**Work to complete**
1) Reproduce the mailing-list reply about the failing Nutch inject operation, starting with "Thanks for the" and going on through "be /cygdrive/D/tmp/ ...", but swap "Regards" for "Cheers".
2) Extend the mailing-list reply about the failing Nutch inject operation past its final line.

**Text excerpt**
·····

Re: nutch latest build - inject operation failing

Susam Pal
What I did try was setting hadoop.tmp.dir to /opt/tmp. I found the
behavior strange. I had an /opt/tmp directory in my Cygwin
installation (Absolute Windows path: D:\Cygwin\opt\tmp) and I was
expecting Hadoop to use it. However, it created a new D:\opt\tmp and
wrote the temp files there. Of course this failed with the same error.

Right now I don't have a Windows system with me. I will try setting it
as /cygdrive/d/tmp/ tomorrow when I again have access to a Windows
system and then I'll update the mailing list with the observations.
Thanks for the suggestion.

Regards,
Susam Pal

On Thu, Feb 14, 2008 at 9:41 PM, Dennis Kubes <[hidden email]> wrote:

> I think what might be occurring is a file path issue with hadoop.  I
>  have seen it in the past.  Can you try on windows using the cygdrive
>  path and see if that works?  For below it would be /cygdrive/D/tmp/ ...

·····

**Supplied material**

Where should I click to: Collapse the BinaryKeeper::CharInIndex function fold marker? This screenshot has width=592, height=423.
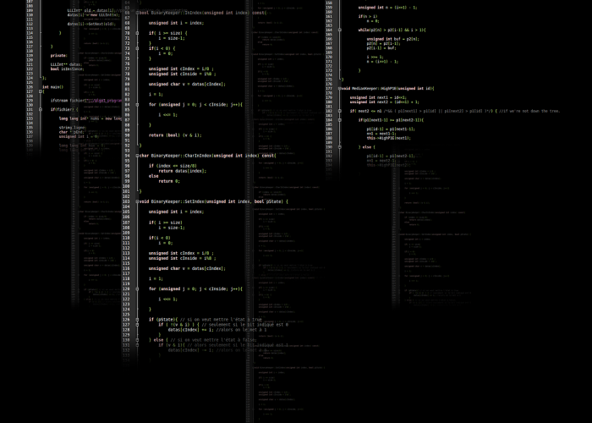coord(137,156)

·····

**Outputs**
1)
Thanks for the suggestion.

Cheers,
Susam Pal

On Thu, Feb 14, 2008 at 9:41 PM, Dennis Kubes <[hidden email]> wrote:

> I think what might be occurring is a file path issue with hadoop.  I
>  have seen it in the past.  Can you try on windows using the cygdrive
>  path and see if that works?  For below it would be /cygdrive/D/tmp/ ...

2)
>
>  Dennis
>
>
>
>  Susam Pal wrote:
>  > I can confirm this error as I just tried running the last revision of
>  > Nutch, rev-620818 on Debian as well as Cygwin on Windows.
>  >
>  > It works fine on Debian but fails on Cygwin with this error:-
>  >
>  > 2008-02-14 19:49:47,756 WARN  regex.RegexURLNormalizer - can\'t find
>  > rules for scope \'inject\', using default
>  > 2008-02-14 19:49:48,381 WARN  mapred.LocalJobRunner - job_local_1
>  > java.io.IOException: Target
>  > file:/D:/tmp/hadoop-guest/mapred/temp/inject-temp-322737506/_reduce_bjm6rw/part-00000
>  > already exists
>  >       at org.apache.hadoop.fs.FileUtil.checkDest(FileUtil.java:246)
>  >       at org.apache.hadoop.fs.FileUtil.copy(FileUtil.java:125)
>  >       at org.apache.hadoop.fs.FileUtil.copy(FileUtil.java:116)
>  >       at org.apache.hadoop.fs.RawLocalFileSystem.rename(RawLocalFileSystem.java:196)
>  >       at org.apache.hadoop.fs.ChecksumFileSystem.rename(ChecksumFileSystem.java:394)
>  >       at org.apache.hadoop.mapred.Task.moveTaskOutputs(Task.java:452)
>  >       at org.apache.hadoop.mapred.Task.moveTaskOutputs(Task.java:469)
>  >       at org.apache.hadoop.mapred.Task.saveTaskOutput(Task.java:426)
>  >       at org.apache.hadoop.mapred.LocalJobRunner$Job.run(LocalJobRunner.java:165)
>  > 2008-02-14 19:49:49,225 FATAL crawl.Injector - Injector:
>  > java.io.IOException: Job failed!
>  >       at org.apache.hadoop.mapred.JobClient.runJob(JobClient.java:831)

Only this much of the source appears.